Document extract>
▬▬▬▬▬▬▬▬▬▬

On when UNILAG would join the strike, Ogbinaka said that immediately after the press briefing, a congress would be called and the university management would be informed. “It’s a national strike and UNILAG has joined the action,” he said.
Also the National Treasurer of ASUU, Dr. Ademola Aremu who is also the former Chairman, University of Ibadan chapter of ASUU said the action, being a national one, would be fully supported by lecturers at the premier university. “We are not fighting management of the university, it is the Federal Government that should be blamed for pushing us to the wall to make this painful decision,” Aremu said.
Most of the students our correspondent spoke to on this new development expressed sadness at the action. They called on the Federal Government to honour the agreement by giving their teachers their due. “I’m in the final year, if this crisis is not urgently resolved, it will dislocate my career and that of the other students,” Wale, a student of Political Science at UNILAG said.
But before ASUU finally resorted to go on strike, the House of Representatives had few weeks ago summoned the Minister of Education, Prof. Ruqayyatu Rufa’i and officials of the union with a view to ensuring that the crisis did not degenerate. The duo were invited to meet with members of the House Committee on Education as part of the moves by the legislature to avert the looming strike.
It followed a motion of urgent public importance sponsored by Mr. Bashir Babale (PDP/ Kano) and unanimously endorsed by his colleagues.
Babale said it had become worrisome that university lecturers frequently embark on strikes to compel the government to meet its obligations.
This, he noted, was not good enough as the issues at the root of the crisis were matters that had been agreed upon by both parties.
The lawmaker urged the House to intervene in the crisis and avert the impending strike.
Other lawmakers who contributed to the debate, argued that democracy cannot survive without good education.

▬▬▬▬▬▬▬▬▬▬

Data listing>
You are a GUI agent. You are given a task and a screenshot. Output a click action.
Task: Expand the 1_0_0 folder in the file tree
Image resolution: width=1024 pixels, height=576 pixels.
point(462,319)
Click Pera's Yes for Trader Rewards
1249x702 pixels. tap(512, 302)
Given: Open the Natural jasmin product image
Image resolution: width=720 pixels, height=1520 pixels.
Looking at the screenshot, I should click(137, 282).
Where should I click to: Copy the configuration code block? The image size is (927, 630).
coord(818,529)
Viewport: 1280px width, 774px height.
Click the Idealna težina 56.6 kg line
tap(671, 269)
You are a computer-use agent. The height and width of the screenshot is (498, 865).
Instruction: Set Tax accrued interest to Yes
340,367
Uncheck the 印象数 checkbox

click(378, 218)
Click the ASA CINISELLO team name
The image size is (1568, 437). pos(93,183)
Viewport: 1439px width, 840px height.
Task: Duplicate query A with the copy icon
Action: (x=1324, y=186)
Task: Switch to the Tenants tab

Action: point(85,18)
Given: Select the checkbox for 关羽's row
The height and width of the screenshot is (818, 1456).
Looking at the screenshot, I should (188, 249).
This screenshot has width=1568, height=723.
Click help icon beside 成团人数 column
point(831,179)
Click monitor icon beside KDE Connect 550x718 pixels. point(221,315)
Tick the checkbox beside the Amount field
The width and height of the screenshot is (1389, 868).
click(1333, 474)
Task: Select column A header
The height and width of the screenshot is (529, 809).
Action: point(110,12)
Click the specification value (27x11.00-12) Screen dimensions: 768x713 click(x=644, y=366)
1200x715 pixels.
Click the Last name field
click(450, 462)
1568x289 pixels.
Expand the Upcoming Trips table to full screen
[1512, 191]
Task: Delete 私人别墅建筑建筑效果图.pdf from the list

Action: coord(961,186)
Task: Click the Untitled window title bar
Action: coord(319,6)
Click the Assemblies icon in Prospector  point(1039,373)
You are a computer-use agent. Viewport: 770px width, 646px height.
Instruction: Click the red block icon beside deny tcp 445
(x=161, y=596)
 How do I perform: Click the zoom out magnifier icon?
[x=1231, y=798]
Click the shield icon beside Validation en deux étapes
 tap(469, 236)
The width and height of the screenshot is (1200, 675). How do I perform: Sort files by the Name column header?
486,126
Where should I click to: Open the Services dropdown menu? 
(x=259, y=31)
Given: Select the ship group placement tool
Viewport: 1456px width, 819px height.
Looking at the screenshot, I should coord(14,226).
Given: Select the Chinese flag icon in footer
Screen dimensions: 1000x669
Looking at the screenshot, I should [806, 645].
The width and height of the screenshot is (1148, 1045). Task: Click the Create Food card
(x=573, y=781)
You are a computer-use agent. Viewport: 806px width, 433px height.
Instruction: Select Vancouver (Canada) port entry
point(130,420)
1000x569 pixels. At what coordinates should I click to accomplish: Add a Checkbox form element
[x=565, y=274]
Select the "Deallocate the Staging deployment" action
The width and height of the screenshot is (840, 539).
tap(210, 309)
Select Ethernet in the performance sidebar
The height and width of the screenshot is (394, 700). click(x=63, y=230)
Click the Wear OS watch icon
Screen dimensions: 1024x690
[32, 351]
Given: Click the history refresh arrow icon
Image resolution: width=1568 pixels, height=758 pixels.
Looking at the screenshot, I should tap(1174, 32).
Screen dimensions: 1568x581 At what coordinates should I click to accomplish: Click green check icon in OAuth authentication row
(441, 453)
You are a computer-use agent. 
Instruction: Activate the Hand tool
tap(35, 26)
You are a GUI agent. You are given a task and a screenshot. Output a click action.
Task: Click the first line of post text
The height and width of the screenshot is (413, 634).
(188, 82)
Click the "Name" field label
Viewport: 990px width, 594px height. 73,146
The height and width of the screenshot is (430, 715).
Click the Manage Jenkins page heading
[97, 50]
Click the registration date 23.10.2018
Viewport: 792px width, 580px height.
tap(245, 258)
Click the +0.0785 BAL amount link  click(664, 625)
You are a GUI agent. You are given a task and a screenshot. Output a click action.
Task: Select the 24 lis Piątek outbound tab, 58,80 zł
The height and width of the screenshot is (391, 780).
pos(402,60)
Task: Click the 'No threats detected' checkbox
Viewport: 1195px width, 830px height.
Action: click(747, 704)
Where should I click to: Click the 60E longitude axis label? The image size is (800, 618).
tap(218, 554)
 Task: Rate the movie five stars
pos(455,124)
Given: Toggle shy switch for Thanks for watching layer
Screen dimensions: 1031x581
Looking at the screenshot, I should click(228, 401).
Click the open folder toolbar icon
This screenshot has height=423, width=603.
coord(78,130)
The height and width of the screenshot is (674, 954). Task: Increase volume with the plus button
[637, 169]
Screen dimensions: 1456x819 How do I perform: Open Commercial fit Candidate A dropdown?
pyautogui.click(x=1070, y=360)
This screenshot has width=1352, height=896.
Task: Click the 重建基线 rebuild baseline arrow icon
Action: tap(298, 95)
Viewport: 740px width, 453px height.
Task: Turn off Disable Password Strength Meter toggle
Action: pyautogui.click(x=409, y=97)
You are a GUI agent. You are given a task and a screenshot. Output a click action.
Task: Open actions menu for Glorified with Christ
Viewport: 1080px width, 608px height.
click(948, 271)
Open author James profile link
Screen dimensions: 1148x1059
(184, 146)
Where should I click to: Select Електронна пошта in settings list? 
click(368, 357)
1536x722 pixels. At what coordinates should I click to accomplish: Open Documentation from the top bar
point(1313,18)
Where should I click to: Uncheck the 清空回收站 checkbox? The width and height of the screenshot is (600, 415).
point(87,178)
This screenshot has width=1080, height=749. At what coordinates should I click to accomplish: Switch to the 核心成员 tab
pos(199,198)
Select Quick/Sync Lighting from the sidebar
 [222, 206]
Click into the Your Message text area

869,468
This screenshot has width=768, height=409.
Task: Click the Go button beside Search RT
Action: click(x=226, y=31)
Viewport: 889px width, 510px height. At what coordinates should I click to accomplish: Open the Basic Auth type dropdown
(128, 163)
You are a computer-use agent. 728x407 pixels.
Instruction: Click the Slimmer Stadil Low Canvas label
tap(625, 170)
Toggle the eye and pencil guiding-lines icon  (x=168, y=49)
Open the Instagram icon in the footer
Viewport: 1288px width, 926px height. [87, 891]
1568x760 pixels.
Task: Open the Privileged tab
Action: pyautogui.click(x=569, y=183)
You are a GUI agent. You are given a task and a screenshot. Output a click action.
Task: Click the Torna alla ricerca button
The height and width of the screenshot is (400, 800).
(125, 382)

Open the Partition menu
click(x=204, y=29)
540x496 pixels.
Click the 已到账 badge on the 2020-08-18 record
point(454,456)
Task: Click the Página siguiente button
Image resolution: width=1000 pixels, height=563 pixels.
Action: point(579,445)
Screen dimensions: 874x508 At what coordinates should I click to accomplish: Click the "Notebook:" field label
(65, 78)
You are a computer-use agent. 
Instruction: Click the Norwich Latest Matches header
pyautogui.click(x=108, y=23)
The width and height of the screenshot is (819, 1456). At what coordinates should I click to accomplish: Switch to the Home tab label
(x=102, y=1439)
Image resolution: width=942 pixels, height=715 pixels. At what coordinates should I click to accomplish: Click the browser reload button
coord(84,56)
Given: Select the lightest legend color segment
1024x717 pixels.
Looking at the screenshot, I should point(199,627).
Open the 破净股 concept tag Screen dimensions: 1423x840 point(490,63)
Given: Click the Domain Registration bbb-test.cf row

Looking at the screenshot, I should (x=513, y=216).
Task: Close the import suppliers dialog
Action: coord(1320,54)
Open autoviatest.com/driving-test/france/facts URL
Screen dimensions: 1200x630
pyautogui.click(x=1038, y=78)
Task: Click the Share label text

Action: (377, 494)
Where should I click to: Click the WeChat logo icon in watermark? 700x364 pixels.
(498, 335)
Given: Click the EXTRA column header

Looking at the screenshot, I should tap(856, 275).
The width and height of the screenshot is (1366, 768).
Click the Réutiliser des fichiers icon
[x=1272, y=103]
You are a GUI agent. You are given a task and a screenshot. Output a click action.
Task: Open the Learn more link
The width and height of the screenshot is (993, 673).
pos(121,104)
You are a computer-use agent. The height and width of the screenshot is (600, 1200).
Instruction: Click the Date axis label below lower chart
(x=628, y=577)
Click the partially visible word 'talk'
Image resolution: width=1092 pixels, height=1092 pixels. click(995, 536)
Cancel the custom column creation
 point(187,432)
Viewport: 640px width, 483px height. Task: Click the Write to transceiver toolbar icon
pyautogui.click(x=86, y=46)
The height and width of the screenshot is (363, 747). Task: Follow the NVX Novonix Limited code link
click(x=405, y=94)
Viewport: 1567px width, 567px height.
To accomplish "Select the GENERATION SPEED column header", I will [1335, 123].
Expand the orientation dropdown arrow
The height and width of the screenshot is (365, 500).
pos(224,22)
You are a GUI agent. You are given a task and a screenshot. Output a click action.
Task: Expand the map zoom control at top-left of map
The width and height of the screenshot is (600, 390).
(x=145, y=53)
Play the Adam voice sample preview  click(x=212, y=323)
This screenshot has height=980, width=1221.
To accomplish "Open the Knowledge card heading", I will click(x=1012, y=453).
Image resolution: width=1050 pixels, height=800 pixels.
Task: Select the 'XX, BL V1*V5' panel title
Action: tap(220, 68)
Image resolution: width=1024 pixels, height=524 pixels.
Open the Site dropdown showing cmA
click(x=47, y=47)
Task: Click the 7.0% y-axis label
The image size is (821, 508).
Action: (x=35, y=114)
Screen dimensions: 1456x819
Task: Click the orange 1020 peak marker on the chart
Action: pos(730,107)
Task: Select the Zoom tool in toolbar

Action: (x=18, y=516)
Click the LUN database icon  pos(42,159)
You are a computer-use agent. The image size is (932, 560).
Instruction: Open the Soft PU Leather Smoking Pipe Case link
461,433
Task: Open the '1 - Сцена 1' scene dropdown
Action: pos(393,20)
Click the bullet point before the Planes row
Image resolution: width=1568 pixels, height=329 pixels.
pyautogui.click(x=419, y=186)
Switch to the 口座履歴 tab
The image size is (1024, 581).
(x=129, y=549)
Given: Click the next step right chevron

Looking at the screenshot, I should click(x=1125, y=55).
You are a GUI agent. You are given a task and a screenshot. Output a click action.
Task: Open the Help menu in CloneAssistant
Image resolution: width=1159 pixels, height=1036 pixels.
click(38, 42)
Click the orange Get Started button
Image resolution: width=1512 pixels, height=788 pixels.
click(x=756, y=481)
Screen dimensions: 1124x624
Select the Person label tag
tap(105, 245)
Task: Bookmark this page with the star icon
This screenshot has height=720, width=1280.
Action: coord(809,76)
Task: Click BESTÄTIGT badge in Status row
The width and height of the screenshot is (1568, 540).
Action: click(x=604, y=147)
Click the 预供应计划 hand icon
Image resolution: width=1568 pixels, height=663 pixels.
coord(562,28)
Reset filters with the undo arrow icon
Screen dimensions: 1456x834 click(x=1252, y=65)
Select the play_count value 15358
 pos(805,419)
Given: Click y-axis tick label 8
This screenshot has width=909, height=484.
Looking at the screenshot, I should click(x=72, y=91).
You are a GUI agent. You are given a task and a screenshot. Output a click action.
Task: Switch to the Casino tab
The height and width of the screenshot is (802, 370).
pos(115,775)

▬▬▬▬▬▬▬▬▬▬

What is being asked> Can you carry on the news report about the ASUU lecturers' strike, picking up after its last sentence?

Reply>
They warned that it would be wrong for the government to continue to treat its 2009 agreement with ASUU with levity. But this intervention was fruitless, as government said it had no money to pay the earned allowance.
“We even agreed to sacrifice 20 per cent of the earned allowance but government said it could only pay 50 per cent. We were even shocked when they said they had forgotten to include the money into the budget. So, since 2009 no lecturer has been paid the earned allowance and all of us can testify to the fact that our universities whether old or new are still being underfunded,” Ogbinaka said.
The ASUU officials, however, pleaded with students and parents to bear with the union as they could no longer stand government’s lack of commitment to education.
The last time ASUU embarked on a national strike over the same issue was December 5, 2011. The union was prevailed upon to suspend the strike in February 2012 after the Federal Government signed the now contentious MoU with ASUU with a promise to accede to the lecturers’ requests. President Goodluck Jonathan hurriedly signed into law a bill that sought to extend the retirement age of professors to 70. But after that not much had been done to make the system better than it was in 2009.
Efforts to speak with the minister failed, as a top official in the ministry, who pleaded anonymity, said she was not available for comments.
The source, however said the ministry would comment on the new development on Tuesady (today).